There were indications of the cost of victory, however. The great military hospitals were full, the cemetery was filling fast, military funerals with military pomp and Shinto priests passed down the bannered street, and 600 transport coolies tramping from Manchuria arrived in rags and tatters, some clothed in raw hides and raw skins of sheep, their feet, hands, and lips frost-bitten, and with blackened stumps of fingers and toes protruding from filthy bandages. The Japanese schools teach that Japan has a right to demand all that a man has, and that life itself is not too costly a sacrifice for him to lay on the altar of his country. Undoubtedly the teaching bears fruit. Not long before at Osaka I saw the wharves piled high with voluntary contributions for the troops, and the Third Army leave the city amidst an outburst of popular enthusiasm such as I never saw equalled. Most of these coolies, when they received new clothing, volunteered for further service, and dying soldiers on battlefields and in hospitals uttered “Dai Nippon Banzai!” (Great Japan forever!) with their last faltering breath.
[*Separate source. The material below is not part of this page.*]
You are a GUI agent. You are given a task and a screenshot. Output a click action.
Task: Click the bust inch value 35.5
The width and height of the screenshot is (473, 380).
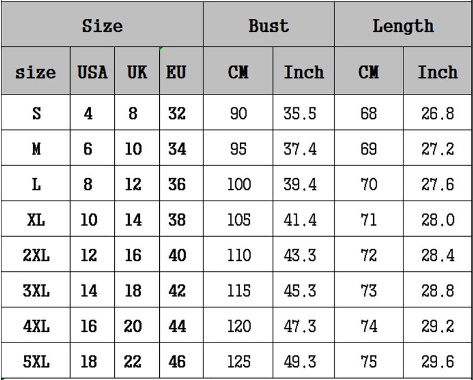point(300,114)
When I left Korea the condition of things may be summarized thus. Japan was thoroughly in earnest as to reforming the Korean administration through Koreans, and very many reforms were decreed or in contemplation, while some evils and abuses were already swept away. The King, deprived of his absolute sovereignty, was practically a salaried registrar of decrees. Count Inouye occupied the position of “Resident,” and the Government was administered in the King’s name by a Cabinet consisting of the heads of ten departments, in some measure the nominees of the “Resident.”[35]

PLACE OF THE QUEEN’S CREMATION.

FOOTNOTES:

[35] I repeat this statement in this form for the benefit of the reader, and ask him to compare it with a summary of Korean affairs early in 1897, given in the 36th chapter of this volume.

CHAPTER XXIII
THE ASSASSINATION OF THE QUEEN

In May, 1895, a treaty of peace between China and Japan was signed at Shimonoseki, a heavy indemnity, the island of Formosa, and a great accession of prestige, being the gains of Japan. From thenceforward no power having interests in the Far East could afford to regard her as a quantité négligéable.

After travelling for some months in South and Mid China, and spending the summer in Japan, I arrived in Nagasaki in October, 1895, to hear a rumor of the assassination of the Korean Queen, afterwards confirmed on board the Suruga Maru by Mr. Sill, the American Minister, who was hurrying back to his post in Seoul in consequence of the disturbed state of affairs. I went up immediately from Chemulpo to the capital, where I was Mr. Hillier’s guest at the English Legation for two exciting months.

The native and foreign communities were naturally much excited by the tragedy at the Palace, and the treatment which the King was receiving. Count Inouye, whose presence in Seoul always produced confidence, had left a month before, and had been succeeded by General Viscount Miura, a capable soldier, without diplomatic experience.